↓↓↓

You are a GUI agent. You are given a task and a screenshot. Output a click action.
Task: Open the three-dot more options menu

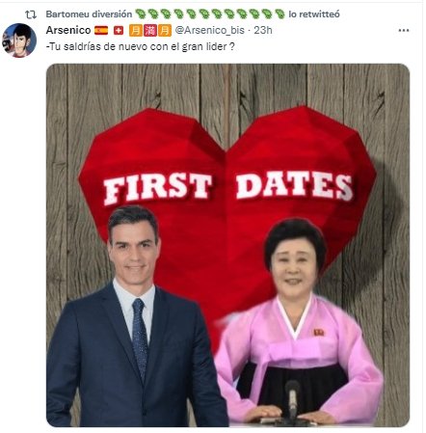(404, 30)
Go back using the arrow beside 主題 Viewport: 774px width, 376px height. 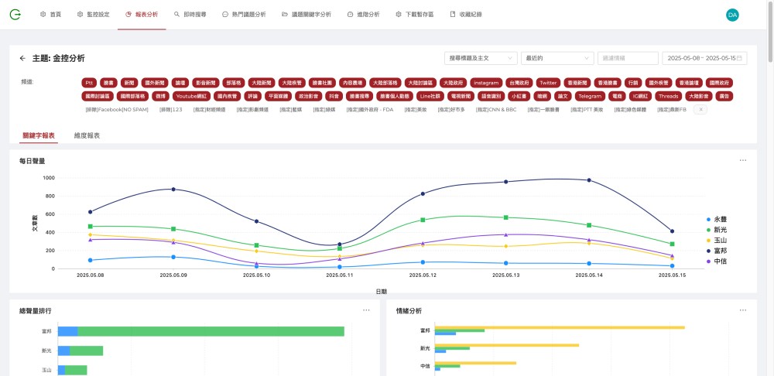pos(22,58)
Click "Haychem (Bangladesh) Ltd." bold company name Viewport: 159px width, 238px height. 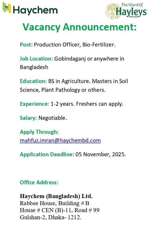click(56, 196)
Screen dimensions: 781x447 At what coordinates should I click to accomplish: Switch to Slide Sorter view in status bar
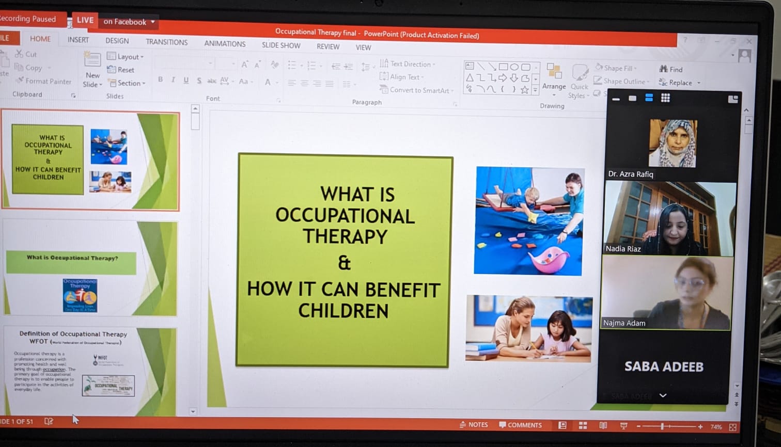point(583,425)
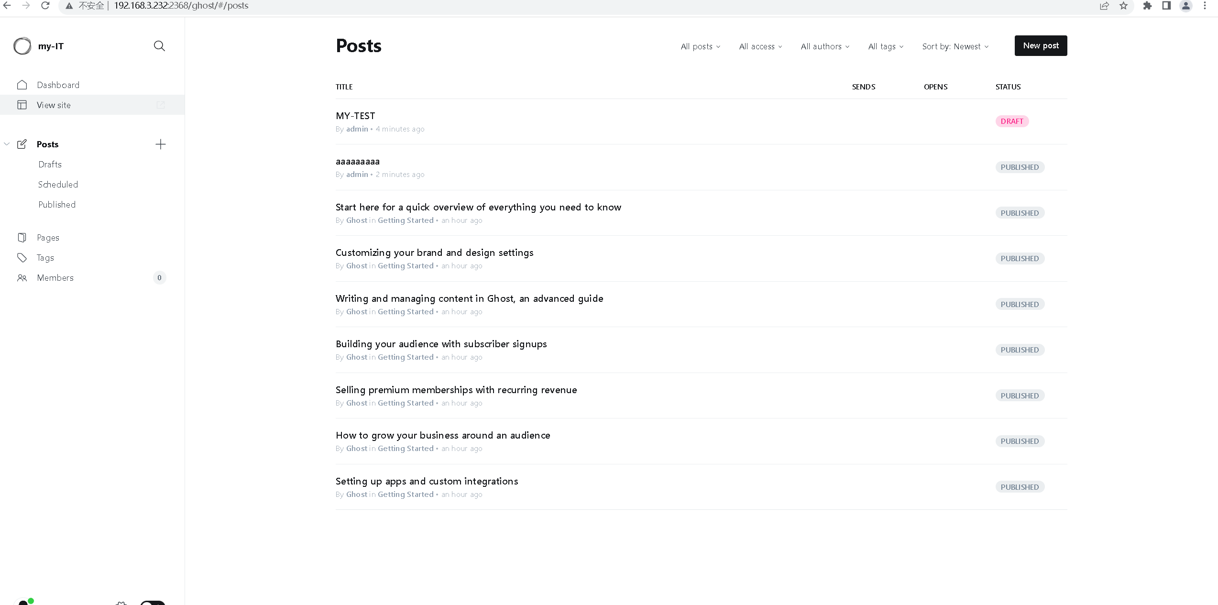Click the Members people icon
1218x605 pixels.
click(x=22, y=278)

↑↑↑

# WHAT YOU WILL DO:
Repeat nothing but the lines from the one containing "Screen dimensions: 781x447" through the last line of the listing, both included, exactly as written, and omit any picture.

# EXERCISE ANSWER:
Screen dimensions: 781x447 At what coordinates should I click to accomplish: Switch to Slide Sorter view in status bar
point(583,425)
Click the Members people icon
1218x605 pixels.
click(x=22, y=278)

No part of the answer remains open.